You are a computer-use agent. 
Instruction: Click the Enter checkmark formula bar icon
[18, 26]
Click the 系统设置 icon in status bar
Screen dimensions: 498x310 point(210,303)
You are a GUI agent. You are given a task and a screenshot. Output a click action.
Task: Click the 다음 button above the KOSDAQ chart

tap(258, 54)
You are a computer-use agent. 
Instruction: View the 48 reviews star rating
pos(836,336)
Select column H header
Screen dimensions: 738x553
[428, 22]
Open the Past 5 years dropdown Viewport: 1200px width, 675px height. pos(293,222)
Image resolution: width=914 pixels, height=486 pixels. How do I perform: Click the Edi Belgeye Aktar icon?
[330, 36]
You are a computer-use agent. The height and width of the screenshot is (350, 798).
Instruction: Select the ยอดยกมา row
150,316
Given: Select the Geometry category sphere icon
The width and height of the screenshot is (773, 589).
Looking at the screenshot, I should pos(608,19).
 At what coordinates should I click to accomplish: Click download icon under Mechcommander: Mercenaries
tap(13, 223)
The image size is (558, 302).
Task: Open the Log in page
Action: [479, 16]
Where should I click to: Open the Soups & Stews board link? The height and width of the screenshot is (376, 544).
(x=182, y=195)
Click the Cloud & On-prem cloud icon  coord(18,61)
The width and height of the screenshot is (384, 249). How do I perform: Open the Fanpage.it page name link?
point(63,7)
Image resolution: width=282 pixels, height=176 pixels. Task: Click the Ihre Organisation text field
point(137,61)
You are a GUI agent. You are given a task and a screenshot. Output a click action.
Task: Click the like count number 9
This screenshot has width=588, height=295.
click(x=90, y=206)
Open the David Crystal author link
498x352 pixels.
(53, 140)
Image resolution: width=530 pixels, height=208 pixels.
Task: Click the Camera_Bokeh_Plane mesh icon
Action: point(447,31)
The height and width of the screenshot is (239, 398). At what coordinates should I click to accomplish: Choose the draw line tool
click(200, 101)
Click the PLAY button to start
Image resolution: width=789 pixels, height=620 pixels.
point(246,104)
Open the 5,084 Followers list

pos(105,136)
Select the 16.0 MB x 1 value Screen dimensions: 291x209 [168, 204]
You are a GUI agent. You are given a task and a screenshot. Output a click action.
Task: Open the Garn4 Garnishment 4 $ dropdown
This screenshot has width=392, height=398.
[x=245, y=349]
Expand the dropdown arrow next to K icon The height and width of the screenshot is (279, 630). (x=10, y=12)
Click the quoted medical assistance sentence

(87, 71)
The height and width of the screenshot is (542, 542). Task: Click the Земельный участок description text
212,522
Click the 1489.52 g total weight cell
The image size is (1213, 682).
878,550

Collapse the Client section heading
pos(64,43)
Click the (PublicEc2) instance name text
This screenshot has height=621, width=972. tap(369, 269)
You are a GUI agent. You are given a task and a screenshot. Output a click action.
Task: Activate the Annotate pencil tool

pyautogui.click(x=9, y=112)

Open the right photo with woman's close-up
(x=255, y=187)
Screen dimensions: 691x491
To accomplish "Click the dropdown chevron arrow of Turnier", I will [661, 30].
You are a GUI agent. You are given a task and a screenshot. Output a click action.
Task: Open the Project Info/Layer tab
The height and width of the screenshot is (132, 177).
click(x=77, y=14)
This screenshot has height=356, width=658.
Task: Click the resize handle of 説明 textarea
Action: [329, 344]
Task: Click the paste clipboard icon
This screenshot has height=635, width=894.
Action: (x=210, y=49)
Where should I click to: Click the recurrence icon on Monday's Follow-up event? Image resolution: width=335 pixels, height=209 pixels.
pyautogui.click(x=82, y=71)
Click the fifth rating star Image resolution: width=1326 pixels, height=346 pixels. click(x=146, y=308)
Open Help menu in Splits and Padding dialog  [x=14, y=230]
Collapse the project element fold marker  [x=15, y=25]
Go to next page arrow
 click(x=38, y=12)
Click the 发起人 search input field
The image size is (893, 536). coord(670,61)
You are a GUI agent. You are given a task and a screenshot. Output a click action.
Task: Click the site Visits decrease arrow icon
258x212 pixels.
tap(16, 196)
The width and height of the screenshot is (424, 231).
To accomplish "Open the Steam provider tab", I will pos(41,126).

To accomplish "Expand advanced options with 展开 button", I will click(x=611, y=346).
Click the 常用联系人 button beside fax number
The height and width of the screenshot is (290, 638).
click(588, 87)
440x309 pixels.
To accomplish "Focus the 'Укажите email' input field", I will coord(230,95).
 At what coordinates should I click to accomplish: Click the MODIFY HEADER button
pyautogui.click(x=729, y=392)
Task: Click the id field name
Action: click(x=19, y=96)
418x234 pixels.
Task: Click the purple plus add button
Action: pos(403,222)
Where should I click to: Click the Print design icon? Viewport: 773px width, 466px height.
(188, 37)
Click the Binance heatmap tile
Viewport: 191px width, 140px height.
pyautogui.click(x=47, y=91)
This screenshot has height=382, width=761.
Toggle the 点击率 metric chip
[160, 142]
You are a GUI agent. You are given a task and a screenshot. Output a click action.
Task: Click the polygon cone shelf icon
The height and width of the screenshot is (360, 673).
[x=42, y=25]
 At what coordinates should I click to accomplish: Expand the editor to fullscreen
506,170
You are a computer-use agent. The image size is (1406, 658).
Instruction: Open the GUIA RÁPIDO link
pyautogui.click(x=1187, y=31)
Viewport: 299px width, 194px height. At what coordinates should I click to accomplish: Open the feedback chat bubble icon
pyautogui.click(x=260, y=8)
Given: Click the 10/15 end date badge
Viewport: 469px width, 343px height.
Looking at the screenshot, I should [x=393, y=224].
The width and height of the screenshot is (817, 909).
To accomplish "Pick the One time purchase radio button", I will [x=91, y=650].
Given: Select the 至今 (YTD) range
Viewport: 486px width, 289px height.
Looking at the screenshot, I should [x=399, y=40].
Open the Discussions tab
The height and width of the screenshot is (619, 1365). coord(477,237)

----

WHAT IS REQUIRED:
When a line in the material includes the word "dropdown", copy it out.

RESPONSE BELOW:
Open the Past 5 years dropdown Viewport: 1200px width, 675px height. pos(293,222)
Task: Open the Garn4 Garnishment 4 $ dropdown
Expand the dropdown arrow next to K icon The height and width of the screenshot is (279, 630). (x=10, y=12)
To accomplish "Click the dropdown chevron arrow of Turnier", I will [661, 30].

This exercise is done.